**MATERIAL FOR THIS TASK:**
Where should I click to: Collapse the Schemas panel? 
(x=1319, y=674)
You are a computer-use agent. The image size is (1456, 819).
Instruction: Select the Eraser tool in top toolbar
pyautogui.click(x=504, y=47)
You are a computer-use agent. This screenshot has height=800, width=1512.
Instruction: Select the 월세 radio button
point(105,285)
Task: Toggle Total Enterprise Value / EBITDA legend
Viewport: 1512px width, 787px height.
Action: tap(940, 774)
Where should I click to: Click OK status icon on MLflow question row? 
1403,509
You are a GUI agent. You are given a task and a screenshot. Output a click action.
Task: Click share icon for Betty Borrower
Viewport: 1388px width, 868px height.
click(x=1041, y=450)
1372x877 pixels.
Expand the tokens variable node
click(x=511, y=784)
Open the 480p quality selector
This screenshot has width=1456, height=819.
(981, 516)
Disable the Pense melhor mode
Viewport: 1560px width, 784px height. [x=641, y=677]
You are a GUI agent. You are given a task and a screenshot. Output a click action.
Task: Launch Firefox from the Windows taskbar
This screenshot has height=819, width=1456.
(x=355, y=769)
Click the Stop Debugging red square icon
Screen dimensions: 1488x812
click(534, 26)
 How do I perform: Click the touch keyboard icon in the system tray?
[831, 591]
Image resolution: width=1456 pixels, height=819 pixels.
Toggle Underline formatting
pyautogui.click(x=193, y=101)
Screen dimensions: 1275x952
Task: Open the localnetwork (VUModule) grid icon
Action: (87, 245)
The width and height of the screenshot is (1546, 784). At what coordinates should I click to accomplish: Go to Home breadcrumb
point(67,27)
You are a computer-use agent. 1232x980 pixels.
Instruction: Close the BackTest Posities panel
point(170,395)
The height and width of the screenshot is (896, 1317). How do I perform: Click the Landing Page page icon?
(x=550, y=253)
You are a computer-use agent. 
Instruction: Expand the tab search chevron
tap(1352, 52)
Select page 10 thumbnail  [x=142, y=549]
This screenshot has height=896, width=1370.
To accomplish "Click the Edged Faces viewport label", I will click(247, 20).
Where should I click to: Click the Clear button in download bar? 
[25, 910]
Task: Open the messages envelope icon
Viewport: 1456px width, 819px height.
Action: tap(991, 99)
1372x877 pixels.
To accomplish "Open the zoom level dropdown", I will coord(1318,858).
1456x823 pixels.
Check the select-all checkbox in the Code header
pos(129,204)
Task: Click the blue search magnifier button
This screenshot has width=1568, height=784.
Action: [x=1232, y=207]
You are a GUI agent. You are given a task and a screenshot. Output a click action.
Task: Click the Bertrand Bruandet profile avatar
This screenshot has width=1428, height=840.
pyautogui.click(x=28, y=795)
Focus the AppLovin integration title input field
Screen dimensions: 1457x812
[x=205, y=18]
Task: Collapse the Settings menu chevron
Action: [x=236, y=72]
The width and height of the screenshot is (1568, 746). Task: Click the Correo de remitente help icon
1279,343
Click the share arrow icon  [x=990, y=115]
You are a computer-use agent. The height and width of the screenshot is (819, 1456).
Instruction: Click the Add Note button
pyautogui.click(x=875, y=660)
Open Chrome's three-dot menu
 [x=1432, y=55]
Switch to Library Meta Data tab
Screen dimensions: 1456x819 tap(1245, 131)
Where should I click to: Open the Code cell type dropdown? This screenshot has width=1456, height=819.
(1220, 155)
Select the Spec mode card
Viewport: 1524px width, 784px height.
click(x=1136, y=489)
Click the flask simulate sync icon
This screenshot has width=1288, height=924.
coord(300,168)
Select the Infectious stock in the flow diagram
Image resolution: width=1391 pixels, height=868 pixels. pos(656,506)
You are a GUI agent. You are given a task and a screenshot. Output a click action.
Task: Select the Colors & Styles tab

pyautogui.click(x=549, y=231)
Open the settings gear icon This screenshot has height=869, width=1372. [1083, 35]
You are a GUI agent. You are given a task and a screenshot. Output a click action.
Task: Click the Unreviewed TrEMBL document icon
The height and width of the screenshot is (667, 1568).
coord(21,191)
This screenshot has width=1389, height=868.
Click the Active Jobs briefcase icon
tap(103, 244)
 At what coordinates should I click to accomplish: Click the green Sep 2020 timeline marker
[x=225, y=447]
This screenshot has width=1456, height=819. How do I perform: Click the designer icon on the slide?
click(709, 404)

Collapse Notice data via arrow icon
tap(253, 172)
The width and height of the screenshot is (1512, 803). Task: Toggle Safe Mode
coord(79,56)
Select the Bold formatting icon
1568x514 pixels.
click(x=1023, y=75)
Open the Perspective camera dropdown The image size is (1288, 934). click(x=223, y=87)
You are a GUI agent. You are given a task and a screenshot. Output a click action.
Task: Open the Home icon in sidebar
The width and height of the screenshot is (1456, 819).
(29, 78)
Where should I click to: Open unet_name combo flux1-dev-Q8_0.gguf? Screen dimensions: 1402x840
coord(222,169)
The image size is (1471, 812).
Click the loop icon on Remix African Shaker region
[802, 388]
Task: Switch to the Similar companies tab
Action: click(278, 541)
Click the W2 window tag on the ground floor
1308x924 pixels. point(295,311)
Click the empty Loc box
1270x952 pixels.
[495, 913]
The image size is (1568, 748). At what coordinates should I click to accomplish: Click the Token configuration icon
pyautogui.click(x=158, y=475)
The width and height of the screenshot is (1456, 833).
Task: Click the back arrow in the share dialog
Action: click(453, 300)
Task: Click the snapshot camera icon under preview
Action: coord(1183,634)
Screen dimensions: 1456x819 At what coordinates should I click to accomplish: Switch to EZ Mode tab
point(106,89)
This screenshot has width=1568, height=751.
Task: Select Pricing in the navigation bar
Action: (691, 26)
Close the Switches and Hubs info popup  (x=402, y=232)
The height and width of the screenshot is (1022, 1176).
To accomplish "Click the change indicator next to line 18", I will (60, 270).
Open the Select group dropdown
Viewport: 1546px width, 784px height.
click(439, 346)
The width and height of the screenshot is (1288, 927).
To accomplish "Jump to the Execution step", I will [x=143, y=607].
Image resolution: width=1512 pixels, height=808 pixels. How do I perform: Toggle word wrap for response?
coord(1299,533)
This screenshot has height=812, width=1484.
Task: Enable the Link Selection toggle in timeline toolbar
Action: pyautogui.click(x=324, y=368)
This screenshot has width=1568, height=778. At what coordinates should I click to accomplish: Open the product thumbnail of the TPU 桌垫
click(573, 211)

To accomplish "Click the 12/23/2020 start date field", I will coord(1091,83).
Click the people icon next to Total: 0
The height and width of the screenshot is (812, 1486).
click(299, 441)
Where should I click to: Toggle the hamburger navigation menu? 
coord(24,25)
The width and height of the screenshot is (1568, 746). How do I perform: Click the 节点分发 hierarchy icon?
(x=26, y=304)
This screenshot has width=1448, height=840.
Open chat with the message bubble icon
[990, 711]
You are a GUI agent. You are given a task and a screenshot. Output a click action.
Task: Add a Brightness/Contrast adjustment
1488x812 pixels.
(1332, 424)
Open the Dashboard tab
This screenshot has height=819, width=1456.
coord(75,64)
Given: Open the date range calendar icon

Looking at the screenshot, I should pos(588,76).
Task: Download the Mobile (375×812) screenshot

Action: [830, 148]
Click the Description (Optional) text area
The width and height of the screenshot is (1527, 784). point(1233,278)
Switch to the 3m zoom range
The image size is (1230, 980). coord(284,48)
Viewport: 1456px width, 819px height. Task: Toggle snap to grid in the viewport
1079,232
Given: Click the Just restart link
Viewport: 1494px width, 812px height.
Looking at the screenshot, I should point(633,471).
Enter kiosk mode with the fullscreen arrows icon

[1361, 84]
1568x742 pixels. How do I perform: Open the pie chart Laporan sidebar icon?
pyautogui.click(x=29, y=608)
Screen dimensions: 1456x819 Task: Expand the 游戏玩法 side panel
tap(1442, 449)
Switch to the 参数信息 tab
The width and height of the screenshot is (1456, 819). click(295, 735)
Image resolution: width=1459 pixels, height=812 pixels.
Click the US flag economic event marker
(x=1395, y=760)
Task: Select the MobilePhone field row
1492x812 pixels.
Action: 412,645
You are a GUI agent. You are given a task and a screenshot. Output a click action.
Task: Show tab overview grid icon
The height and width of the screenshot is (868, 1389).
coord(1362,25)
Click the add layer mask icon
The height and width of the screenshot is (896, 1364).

**ASSIGNMENT:**
What belongs in the answer is each line from the listing above that contains "Total".

**RESULT BELOW:**
Task: Toggle Total Enterprise Value / EBITDA legend
Click the people icon next to Total: 0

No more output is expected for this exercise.